The ``slices`` module contains components for slice prediction tasks:

- ``cli.py``: CLI command entry for slice prediction, including options for preprocessing, training, and inference.
- ``data.py``: Data loading and preprocessing utilities for slice prediction, including the ``SlicesDataset`` and ``GraphDataset`` classes for loading and handling slice data.
- ``inference.py``: Inference functionality for slice prediction, including utilities for running inference on autoencoders and the final prediction model.
- ``preprocessing.py``: Preprocessing utilities for slice prediction, including functions for loading and converting slice image data.
- ``schema``: Pydantic schema definitions for slice prediction tasks, including preprocessing, inference, and training settings.
- ``training.py``: Training functionality for slice prediction models, including the ``run_train_ae`` and ``run_train_mgn`` functions for training autoencoders and the final prediction model, respectively.

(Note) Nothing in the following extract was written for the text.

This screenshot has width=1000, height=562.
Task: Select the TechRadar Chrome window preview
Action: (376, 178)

``mlsimkit.learn.surface``
------------------------------------

The ``surface`` module contains components for surface variable prediction tasks:

- ``cli.py``: CLI command entry for surface variable prediction, including options for preprocessing, training, inference, and visualization.
- ``data.py``: Data loading and preprocessing utilities for surface variable prediction, including the ``SurfaceDataset`` class for loading and handling surface data.
- ``inference.py``: Inference functionality for surface variable prediction, including utilities for running inference and converting predictions to VTK/PyVista formats.
- ``preprocessing.py``: Preprocessing utilities for surface variable prediction, including functions for processing mesh files, mapping data to STL files, and handling surface variables.
- ``schema``: Pydantic schema definitions for surface variable prediction tasks, including preprocessing, inference, training, and visualization settings.
- ``training.py``: Training functionality for surface variable prediction models, including the ``run_train`` function for training surface prediction models using the shared training loop.
- ``visualize.py``: Visualization utilities for surface variable prediction results, including the ``Viewer`` class for rendering and visualizing predictions.

``mlsimkit.learn.manifest``
------------------------------------

The ``manifest`` module provides utilities for working with data manifests:

- ``manifest.py``: This file contains the core functionality for creating, splitting, and processing manifests. It includes functions for:

  - Generating manifest entries from simulation "run" folders, extracting parameter values from data files and file paths from glob patterns.
  - Reading and writing manifest files in JSON lines format.
  - Creating and copying working manifests to avoid modifying the original user manifests.
  - Resolving file paths within manifests, handling relative and absolute paths.
  - Splitting manifests into train, validation, and test sets based on specified percentages and random seeds.

- ``cli.py``: This file provides the command-line interface (CLI) for working with manifests:

  - The ``create`` command generates a manifest file from a dataset, extracting parameter values from data files and file paths from glob patterns.
  - The ``split`` command splits an existing manifest file into train, validation, and test sets based on the provided split settings.

The ``manifest`` module plays a crucial role in managing and preprocessing data for the various machine learning tasks supported by MLSimKit. It ensures that the necessary data files and metadata are organized and accessible through the manifest files, which are then used by other components of the toolkit for tasks such as training and inference.


``mlsimkit.learn.networks``
------------------------------------

The ``networks`` module contains implementations of various neural network architectures used in the toolkit:

- ``autoencoder.py``: Implementation of convolutional autoencoders, including the ``ConvAutoencoder`` class and related utilities for training and inference.
- ``mgn.py``: Implementation of MeshGraphNets, a graph neural network architecture, including the ``MeshGraphNet`` class and related utilities for training and inference.
- ``schema``: Pydantic schema definitions for network architectures, including settings for convolutional autoencoders.